The DPA allows the president to order private companies to prioritize orders from the federal government if it is in the interest of national defense. To make this happen, the president is able to offer certain financial incentives or issue anti-trust waivers that allow different companies to work together.
As to the quantity of Javelins that have already been supplied to Ukraine, this now numbers around 5,000 missiles, or approximately one-third of the U.S. stockpiles. The number of Stingers is rather less, at around 1,400, which is equivalent to around a quarter of U.S. stockpiles.
Some details of current Javelin production numbers are provided in the latest budget request, which notes that the U.S. Army had previously only been looking to buy 582 Javelins in Fiscal Year 2023, and that the Minimum Sustainment Rate (MSR) for the production line was 850 per year.
The same FY23 budget documents state that the maximum production rate as it stands now is 6,480 per year, although reaching that point would take some time. The Economical Production Rate, defined as the most efficient production rate for each budget year at which the item can be produced with existing or planned plant capacity and tooling, and using normal eight-hour shifts, is 3,960 per year.
Recent video purporting to show Ukrainian paratroopers destroying a Russian tank with a Javelin missile:
In response to the missile depletion, the Pentagon has allocated around $1.45 billion to the U.S. Army and Marine Corps to restock Javelins and Stingers. These funds have been drawn from a $13.6-billion Ukraine aid package passed by Congress in March, of which $3.5 billion was earmarked to make good stockpiles of U.S. weapons delivered to Ukraine.
In fact, the sheer number of Javelins flowing into Ukraine has raised a possible new problem, that of actually being able to properly train enough Ukrainian troops to use them. This is something you can read about in this previous article.

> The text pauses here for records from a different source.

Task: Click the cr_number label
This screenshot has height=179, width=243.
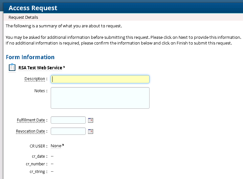Action: [35, 164]
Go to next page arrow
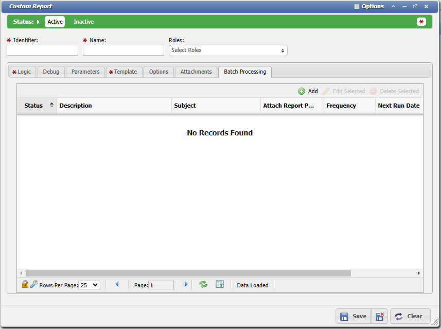The height and width of the screenshot is (329, 441). (x=186, y=284)
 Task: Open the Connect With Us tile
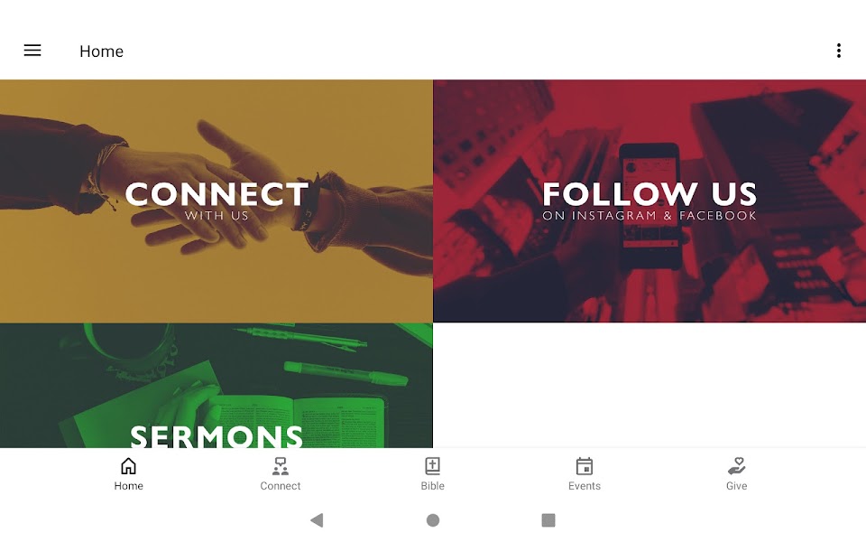pyautogui.click(x=217, y=201)
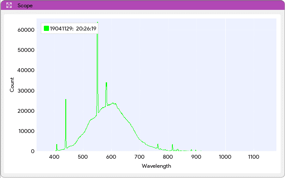
Task: Click the 400 x-axis tick label
Action: tap(55, 157)
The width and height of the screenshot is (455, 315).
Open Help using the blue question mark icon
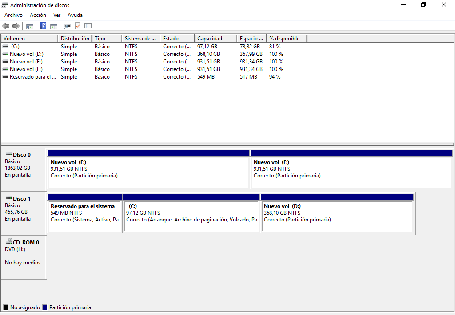coord(43,26)
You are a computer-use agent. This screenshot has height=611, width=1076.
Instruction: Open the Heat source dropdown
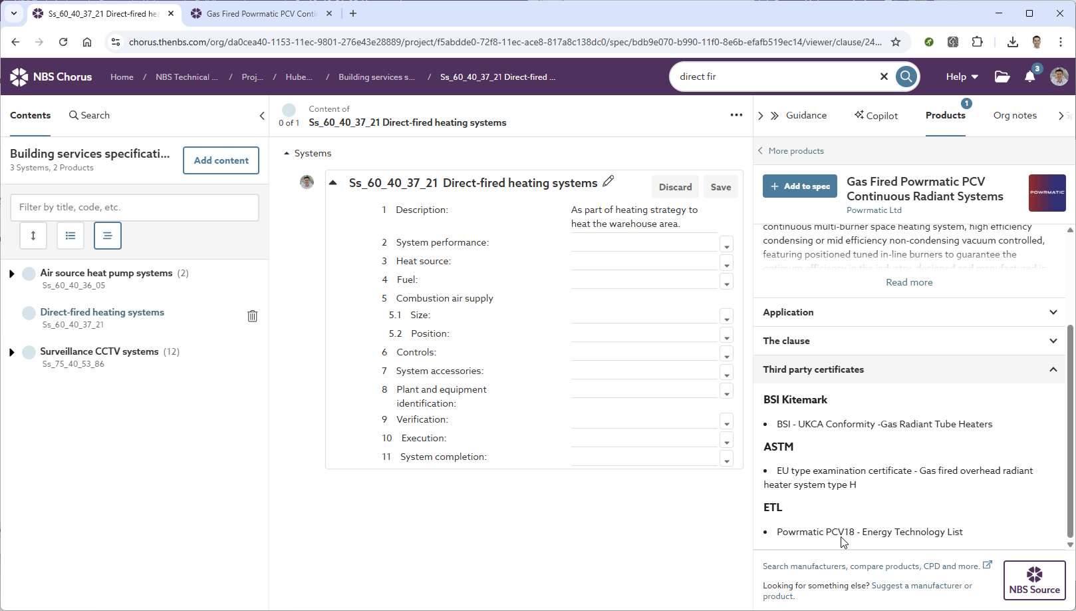726,263

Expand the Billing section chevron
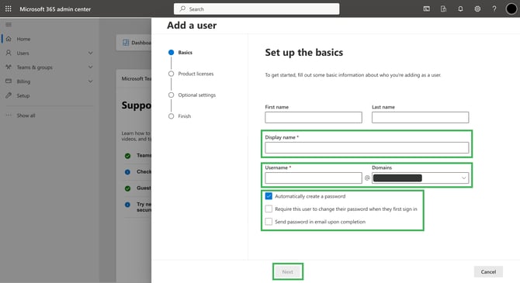(x=90, y=81)
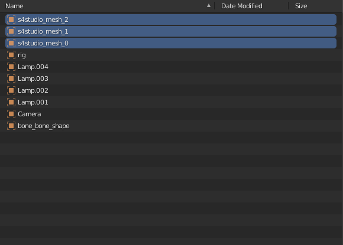Screen dimensions: 343x245
Task: Click the object icon next to Camera
Action: (11, 114)
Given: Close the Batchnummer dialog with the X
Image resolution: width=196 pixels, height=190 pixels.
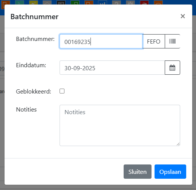Looking at the screenshot, I should (x=183, y=16).
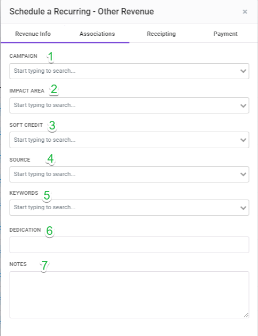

But while Lockheed Martin is confident that it can ramp up Javelin production — even if might take up to two years to achieve that — the situation as regards the Stinger looks less promising.
Although the Pentagon has said it’s “actively negotiating” a new Stinger contract, manufacturer Raytheon has admitted that shortages of parts and materials could mean that it’s not able to actually produce these new missiles until 2023 or later. The DoD hasn't bought new Stingers in many years and is now looking to replace it with a new missile, but that doesn't help in the near term with diminishing stockpiles.
As it stands, while it’s unclear when exactly the promised boost to Javelin production will be felt, the news from the boss of Lockheed is welcome for Ukraine and the U.S. military alike. But as long as these missiles continue to be used effectively to combat the Russian assault on Ukraine, the demand for Javelins is unlikely to diminish. And seeing how fast they are being consumed in that conflict, it is clear that the DoD and industry were not prepared to sustain a much wider conflict that could consume stocks much more rapidly.
It will be interesting to see how all this plays out, but for now, at least a boost toward maximum production is a positive move in the right direction.